By: Monique Peterson (View Profile)

In the summer (in fact, pretty much all year round), a day wouldn’t pass in which my mother didn’t make salad. For the most part, they’d be leafy green salads, but Weisskohl Salat (white cabbage salad) is a nice crunchy alternative to the usual greens.

 

Weisskohl Salat

One small head white cabbage, finely chopped

One red onion, minced

2 tablespoons vinegar*

3 tablespoons olive oil

Salt (to taste)

Sugar (to taste)

Sour cream (to taste), optional

 

Directions

It’s really very simple: toss all ingredients and refrigerate overnight. The next day, taste the salad and adjust according to your liking. You may want to add a bit more vinegar or sour cream … whatever you like.

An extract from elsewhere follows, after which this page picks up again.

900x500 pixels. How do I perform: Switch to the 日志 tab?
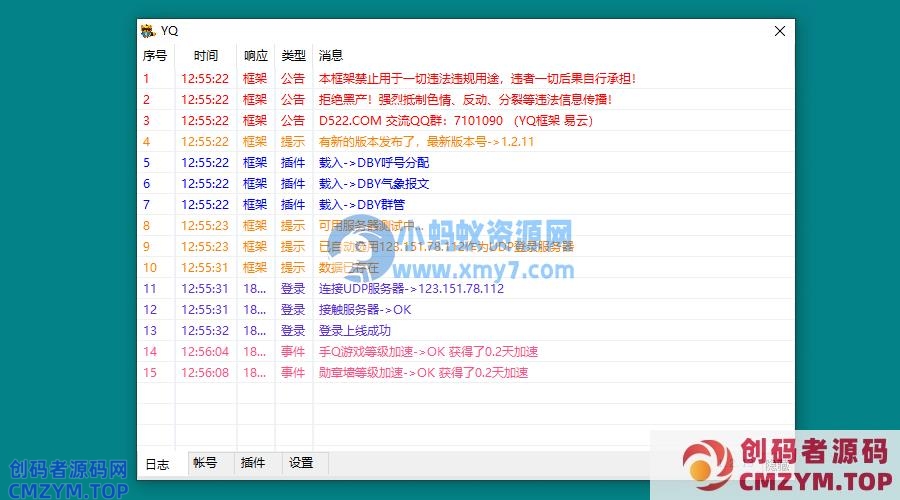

And by the way, my mom never measures anything … it’s all to taste, so use the ingredient quantities as a guideline, not a hard and fast rule.

*The real secret to Weisskohl Salat is the vinegar. My mom prefers Kühne Salata vinegar or Hengstenberg vinegar—available at many import groceries. The ingredients are: spirit vinegar, wine vinegar, and natural flavors.

To contribute to this column, just post an article using “Food My Momma Usta Make,” as the opening of your recipe title.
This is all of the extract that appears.